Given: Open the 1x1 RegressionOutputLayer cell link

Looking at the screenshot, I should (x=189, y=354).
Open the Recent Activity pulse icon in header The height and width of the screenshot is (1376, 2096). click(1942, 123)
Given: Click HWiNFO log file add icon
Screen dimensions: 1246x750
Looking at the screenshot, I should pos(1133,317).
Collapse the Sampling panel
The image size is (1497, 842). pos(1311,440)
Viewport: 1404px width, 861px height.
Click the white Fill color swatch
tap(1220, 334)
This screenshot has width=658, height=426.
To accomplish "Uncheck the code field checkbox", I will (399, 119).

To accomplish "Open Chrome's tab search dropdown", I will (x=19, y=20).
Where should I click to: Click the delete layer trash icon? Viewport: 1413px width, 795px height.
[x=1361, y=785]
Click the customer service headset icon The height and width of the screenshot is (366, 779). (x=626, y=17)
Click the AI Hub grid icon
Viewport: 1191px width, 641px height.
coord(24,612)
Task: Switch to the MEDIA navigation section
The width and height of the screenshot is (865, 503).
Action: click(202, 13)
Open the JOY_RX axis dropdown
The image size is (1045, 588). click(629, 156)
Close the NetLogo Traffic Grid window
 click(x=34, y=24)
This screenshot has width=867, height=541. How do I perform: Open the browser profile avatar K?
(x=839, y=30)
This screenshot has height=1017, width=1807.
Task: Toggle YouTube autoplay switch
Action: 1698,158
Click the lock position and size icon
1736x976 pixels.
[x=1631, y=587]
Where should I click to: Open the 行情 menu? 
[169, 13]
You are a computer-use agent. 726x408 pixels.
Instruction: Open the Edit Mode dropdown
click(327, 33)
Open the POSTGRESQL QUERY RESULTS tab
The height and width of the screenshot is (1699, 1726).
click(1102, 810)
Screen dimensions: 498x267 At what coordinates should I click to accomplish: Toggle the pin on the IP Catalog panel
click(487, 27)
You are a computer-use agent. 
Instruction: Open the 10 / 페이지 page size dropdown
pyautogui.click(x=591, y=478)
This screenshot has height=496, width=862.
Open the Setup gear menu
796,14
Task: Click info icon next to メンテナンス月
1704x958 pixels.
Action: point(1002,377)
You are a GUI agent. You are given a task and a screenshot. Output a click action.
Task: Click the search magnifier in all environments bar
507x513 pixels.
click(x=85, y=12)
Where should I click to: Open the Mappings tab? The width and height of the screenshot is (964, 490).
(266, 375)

◆ What is required: Show each line from the listing above that includes the word "search".

◆ Answer to the problem:
To accomplish "Open Chrome's tab search dropdown", I will (x=19, y=20).
Task: Click the search magnifier in all environments bar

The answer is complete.